Southwest Greenland Ice-Sheet Sensitivity to Climate Warming: A Holocene Perspective
A Department of Earth and Space Sciences Colloquium presented by Anders Carlson, University of Wisconsin
Thursday, October 18, 2012
4:00 PM - 5:00 PM
One the largest uncertainties in predicting future sea-level rise from global warming is the contribution from the Greenland Ice Sheet (GIS). A key question is whether recent changes in the GIS are a response to global warming or just part of natural ice-sheet "weather". Here, I will directly date the last time the southwest GIS was smaller than it is today during the early Holocene when the Earth was closer to the Sun during boreal summer, which provides a geological reference for present and future GIS behavior.
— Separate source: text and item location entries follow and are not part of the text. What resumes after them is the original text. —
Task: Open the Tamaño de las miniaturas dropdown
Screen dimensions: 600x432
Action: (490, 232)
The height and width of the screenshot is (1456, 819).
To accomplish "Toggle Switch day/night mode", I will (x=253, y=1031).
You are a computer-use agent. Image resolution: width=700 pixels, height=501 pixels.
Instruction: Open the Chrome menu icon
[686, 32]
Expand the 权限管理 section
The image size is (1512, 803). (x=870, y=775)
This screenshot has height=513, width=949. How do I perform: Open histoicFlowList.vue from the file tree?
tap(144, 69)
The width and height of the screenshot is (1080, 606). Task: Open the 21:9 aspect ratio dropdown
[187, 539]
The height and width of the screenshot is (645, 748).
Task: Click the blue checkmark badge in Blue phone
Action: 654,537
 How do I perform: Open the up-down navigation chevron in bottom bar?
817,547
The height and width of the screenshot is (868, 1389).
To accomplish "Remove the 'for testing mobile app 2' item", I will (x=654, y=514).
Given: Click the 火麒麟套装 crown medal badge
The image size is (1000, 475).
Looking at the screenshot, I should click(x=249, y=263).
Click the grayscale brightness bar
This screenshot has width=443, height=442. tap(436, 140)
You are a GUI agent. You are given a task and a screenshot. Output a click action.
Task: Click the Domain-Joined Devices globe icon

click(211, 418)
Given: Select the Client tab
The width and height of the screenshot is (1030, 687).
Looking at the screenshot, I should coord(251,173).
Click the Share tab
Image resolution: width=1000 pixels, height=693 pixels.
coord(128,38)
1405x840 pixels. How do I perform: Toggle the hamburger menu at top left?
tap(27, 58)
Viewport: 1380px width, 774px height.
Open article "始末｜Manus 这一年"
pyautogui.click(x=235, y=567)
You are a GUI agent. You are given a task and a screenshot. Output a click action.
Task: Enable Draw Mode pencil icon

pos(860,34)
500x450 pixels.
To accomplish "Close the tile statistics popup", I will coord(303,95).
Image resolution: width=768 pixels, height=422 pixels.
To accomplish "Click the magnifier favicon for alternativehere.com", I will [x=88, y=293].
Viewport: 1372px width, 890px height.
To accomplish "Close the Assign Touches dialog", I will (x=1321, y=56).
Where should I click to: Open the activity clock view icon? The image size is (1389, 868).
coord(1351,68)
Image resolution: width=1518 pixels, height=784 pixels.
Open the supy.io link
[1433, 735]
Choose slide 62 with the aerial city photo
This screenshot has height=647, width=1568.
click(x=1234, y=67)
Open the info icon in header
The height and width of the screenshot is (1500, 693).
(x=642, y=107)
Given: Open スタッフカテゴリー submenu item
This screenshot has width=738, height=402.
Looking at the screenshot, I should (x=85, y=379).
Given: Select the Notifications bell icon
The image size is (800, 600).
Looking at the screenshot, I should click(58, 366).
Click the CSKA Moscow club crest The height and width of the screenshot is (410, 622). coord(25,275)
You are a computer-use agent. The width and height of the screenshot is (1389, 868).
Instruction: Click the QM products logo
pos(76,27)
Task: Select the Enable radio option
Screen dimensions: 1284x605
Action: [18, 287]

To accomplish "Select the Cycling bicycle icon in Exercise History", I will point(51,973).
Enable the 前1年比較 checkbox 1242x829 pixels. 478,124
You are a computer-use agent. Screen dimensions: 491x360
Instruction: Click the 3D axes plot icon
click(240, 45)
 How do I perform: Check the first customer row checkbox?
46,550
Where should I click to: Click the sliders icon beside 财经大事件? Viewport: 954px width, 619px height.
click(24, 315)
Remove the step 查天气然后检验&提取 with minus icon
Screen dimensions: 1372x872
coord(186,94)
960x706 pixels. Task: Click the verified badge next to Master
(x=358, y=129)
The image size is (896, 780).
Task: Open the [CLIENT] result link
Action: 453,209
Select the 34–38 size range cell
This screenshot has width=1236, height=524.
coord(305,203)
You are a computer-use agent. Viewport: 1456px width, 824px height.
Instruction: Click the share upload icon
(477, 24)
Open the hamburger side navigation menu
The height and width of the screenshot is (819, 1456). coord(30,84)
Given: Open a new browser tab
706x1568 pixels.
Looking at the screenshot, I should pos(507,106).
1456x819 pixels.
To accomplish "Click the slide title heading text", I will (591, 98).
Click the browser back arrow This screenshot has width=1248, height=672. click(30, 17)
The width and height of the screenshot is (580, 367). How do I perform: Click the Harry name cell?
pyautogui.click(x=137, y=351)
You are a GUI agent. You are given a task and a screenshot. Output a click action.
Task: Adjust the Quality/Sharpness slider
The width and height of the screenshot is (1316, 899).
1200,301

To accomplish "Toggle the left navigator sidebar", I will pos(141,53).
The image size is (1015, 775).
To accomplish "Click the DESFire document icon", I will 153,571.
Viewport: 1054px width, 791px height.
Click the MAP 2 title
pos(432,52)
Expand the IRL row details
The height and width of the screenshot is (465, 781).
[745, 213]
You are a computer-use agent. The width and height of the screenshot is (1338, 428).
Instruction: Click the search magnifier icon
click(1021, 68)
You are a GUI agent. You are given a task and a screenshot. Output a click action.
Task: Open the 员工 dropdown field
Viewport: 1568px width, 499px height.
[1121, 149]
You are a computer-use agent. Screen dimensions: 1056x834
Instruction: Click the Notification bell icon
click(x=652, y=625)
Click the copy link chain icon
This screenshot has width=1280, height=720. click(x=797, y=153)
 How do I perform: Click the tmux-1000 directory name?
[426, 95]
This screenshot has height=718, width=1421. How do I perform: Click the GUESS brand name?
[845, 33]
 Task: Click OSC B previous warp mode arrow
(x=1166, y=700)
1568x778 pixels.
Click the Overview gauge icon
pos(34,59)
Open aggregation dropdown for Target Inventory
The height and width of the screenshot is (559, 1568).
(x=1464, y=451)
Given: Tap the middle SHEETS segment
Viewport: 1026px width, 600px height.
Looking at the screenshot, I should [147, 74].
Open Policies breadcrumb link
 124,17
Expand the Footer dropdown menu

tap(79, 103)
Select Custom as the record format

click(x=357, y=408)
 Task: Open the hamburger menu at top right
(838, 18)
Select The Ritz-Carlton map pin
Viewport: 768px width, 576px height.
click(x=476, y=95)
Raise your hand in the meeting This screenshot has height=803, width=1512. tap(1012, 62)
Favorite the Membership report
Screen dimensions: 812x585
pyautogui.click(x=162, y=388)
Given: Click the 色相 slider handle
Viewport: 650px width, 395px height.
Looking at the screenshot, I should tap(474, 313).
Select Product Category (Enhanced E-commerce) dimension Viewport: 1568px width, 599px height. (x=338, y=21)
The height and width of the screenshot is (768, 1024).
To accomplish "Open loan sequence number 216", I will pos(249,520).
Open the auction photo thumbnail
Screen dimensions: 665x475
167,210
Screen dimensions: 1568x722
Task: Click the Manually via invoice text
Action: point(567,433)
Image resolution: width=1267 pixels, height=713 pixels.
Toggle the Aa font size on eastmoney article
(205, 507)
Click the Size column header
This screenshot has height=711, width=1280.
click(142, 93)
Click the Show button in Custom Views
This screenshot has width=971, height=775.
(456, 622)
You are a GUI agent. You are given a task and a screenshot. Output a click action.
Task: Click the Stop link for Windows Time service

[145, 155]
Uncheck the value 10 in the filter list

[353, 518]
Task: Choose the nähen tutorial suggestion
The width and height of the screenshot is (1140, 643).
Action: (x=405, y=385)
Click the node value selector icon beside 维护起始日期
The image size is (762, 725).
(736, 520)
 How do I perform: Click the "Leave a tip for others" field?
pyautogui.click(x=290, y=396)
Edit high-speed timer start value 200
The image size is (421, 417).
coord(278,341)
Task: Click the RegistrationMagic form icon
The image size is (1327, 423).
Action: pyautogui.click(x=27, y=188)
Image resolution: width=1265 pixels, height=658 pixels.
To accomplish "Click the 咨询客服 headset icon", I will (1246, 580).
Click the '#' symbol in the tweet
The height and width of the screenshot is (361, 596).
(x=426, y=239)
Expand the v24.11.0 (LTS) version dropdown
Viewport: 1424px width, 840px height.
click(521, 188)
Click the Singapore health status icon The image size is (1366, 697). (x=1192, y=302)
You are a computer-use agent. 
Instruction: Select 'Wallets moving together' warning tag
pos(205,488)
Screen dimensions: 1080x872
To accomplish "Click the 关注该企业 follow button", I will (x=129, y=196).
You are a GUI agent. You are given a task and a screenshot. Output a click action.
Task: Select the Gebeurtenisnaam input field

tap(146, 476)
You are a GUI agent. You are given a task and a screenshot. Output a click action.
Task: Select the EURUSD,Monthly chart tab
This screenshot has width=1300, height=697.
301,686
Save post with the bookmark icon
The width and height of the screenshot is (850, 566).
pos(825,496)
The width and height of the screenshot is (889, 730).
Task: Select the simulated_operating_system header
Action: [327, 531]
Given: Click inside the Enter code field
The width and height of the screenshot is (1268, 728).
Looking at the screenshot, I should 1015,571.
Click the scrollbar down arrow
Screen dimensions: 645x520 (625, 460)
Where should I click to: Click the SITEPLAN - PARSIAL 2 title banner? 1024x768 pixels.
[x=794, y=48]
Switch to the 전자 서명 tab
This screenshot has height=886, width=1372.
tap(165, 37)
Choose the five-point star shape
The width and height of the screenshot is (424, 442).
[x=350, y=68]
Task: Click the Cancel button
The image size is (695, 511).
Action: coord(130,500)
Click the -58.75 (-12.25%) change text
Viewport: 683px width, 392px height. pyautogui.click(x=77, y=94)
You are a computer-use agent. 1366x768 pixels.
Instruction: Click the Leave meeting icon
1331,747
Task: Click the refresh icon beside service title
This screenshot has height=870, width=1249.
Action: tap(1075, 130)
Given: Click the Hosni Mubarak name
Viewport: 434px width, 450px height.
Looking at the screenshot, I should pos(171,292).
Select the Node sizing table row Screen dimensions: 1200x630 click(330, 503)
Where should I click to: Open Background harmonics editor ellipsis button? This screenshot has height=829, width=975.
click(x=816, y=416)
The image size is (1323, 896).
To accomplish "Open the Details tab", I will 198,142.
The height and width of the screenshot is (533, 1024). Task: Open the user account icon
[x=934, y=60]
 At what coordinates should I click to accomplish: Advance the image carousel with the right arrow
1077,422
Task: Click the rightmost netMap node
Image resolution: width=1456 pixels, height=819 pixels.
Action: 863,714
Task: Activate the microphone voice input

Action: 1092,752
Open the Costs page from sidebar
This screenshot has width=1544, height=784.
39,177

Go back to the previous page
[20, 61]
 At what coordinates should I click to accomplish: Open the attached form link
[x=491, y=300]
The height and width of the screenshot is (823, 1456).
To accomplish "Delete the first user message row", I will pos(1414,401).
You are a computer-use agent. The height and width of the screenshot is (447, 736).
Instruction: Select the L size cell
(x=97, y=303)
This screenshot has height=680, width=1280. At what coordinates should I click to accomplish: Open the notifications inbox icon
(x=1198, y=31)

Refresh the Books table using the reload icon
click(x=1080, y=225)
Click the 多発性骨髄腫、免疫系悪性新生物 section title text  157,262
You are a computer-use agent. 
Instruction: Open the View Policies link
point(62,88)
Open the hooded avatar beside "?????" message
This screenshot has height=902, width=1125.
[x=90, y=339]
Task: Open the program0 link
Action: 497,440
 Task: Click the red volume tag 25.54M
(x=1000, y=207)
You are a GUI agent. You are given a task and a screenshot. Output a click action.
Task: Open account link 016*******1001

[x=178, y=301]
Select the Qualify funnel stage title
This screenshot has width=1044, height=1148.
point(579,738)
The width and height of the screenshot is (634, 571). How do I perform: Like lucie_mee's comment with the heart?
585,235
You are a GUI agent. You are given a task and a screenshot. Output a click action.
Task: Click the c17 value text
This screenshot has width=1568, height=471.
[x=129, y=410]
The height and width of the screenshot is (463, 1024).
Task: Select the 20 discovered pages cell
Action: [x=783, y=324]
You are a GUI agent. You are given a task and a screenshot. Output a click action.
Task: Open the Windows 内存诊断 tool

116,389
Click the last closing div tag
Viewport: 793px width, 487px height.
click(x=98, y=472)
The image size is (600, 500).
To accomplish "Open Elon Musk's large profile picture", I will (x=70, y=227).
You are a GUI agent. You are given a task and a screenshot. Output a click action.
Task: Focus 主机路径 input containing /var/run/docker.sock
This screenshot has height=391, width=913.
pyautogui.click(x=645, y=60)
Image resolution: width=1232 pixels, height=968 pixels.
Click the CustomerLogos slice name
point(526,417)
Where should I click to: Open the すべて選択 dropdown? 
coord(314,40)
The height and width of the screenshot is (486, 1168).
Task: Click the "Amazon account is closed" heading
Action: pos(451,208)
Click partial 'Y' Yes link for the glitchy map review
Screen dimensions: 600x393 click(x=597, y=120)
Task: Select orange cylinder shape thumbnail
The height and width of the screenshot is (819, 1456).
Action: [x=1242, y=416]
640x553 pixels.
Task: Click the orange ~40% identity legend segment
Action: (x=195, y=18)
I will then compare the climate forcing from the early Holocene that drove the GIS to its smaller-than-present extent against present and future climate forcing on the GIS from anthropogenic greenhouse gas emissions using couple climate model simulations. These results show that the present climate forcing on the southwest GIS is equivalent to ~5,000 years ago when the GIS was smaller than it is today and actively retreating. Thus the current mass loss from the GIS is at least in part due to human greenhouse gas emissions and the beginning of a long-term trend rather than a natural climate fluctuation.